= Magnetosheath =

Region of a magnetosphere which cannot fully deflect charged particles

The magnetosheath is the region of space between the magnetopause and the bow shock of a planet's magnetosphere. The regularly organized magnetic field generated by the planet becomes weak and irregular in the magnetosheath due to interaction with the incoming solar wind, and is incapable of fully deflecting the highly charged particles. The density of the particles in this region is considerably lower than what is found beyond the bow shock, but greater than within the magnetopause, and can be considered a transitory state.

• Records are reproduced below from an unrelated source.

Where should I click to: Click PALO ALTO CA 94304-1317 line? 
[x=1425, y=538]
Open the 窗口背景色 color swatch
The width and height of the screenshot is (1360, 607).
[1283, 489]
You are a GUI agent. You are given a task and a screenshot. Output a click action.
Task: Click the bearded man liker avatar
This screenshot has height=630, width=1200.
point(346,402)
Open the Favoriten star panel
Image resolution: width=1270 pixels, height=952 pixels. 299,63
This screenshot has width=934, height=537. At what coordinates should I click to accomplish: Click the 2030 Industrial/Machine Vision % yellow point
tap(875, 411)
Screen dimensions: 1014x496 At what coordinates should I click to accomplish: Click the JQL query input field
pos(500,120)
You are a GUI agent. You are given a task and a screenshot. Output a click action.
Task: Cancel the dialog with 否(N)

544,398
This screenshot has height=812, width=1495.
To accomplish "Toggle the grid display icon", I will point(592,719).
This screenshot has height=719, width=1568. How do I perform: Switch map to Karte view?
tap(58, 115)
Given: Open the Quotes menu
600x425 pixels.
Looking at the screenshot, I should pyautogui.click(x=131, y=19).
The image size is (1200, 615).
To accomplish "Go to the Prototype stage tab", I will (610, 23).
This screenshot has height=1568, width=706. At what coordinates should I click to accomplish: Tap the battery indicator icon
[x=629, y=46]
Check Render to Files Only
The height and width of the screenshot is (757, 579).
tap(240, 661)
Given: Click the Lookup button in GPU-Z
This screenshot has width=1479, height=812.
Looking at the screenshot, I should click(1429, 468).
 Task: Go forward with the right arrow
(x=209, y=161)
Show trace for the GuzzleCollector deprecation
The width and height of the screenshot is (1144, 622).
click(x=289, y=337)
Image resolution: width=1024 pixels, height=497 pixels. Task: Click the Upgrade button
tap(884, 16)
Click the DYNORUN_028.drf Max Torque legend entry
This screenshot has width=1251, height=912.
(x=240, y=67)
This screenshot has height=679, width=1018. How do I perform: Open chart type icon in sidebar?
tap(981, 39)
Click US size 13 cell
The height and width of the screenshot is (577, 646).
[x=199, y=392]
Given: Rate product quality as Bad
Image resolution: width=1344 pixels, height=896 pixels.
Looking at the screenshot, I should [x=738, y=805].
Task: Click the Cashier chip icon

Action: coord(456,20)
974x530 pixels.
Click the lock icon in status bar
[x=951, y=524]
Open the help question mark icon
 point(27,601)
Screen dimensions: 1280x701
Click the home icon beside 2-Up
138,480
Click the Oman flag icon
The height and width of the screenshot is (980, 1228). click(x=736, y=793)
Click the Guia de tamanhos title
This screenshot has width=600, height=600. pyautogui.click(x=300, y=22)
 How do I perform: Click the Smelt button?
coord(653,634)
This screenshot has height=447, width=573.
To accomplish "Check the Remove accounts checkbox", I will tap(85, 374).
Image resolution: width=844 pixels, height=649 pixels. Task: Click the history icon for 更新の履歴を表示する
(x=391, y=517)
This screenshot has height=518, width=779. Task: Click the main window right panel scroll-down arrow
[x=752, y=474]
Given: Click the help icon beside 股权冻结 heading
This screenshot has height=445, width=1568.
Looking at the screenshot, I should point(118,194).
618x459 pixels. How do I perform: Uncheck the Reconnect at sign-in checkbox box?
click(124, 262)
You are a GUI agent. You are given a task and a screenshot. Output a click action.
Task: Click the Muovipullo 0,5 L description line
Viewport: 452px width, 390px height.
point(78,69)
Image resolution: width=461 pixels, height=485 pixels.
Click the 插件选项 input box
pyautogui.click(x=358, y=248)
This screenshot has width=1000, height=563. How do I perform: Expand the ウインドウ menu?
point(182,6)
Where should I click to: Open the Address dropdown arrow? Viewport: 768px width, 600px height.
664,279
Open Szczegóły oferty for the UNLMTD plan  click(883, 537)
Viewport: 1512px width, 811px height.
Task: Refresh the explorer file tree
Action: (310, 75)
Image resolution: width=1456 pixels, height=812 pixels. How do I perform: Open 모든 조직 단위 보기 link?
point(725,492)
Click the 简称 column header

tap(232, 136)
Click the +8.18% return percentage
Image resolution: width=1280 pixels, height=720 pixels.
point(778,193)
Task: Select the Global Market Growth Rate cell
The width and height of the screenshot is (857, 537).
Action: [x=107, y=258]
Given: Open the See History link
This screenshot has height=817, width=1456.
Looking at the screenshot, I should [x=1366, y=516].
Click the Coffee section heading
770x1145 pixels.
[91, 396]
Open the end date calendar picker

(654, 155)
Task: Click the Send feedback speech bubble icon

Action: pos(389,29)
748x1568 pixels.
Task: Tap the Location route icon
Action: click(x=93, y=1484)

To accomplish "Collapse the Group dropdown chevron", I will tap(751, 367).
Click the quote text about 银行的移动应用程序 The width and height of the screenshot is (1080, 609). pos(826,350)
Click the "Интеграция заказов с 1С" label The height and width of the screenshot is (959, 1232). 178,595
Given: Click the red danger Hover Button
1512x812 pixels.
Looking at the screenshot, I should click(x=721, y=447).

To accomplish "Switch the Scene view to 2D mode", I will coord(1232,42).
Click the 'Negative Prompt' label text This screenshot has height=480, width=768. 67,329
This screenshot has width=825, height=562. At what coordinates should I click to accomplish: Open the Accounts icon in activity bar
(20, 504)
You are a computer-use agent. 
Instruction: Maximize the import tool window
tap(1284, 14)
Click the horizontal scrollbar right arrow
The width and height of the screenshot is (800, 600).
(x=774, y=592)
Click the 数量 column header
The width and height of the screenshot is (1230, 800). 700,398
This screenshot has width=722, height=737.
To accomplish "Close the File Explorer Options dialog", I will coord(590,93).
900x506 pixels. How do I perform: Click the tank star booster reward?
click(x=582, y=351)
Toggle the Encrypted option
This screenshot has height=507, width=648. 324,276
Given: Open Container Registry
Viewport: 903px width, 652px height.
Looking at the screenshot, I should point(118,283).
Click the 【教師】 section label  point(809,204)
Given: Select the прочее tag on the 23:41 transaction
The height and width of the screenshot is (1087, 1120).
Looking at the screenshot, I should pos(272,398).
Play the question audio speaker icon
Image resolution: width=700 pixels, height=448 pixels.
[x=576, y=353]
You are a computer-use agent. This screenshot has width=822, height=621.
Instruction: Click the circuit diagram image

Schematic of Earth's magnetosphere, showing the relative position of the magnetosheath

Scientific research into the exact nature of the magnetosheath has been limited due to a longstanding misconception that it was a byproduct of the bow shock/magnetopause interaction and had no inherently important properties of its own. Recent studies indicate, however, that the magnetosheath is a dynamic region of turbulent plasma flow which may play an important role in the structure of the bow shock and the magnetopause, and might help to dictate the flow of energetic particles across those boundaries. Kinetic plasma instabilities may cause further complexity by generating plasma waves and energetic particle beams in the magnetosheath and foreshock regions.

The Earth's magnetosheath typically occupies the region of space approximately 10 Earth radii on the upwind (Sun-facing) side of the planet, extending significantly further out on the downwind side due to the pressure of the solar wind. The exact location and width of the magnetosheath depends on variables such as solar activity.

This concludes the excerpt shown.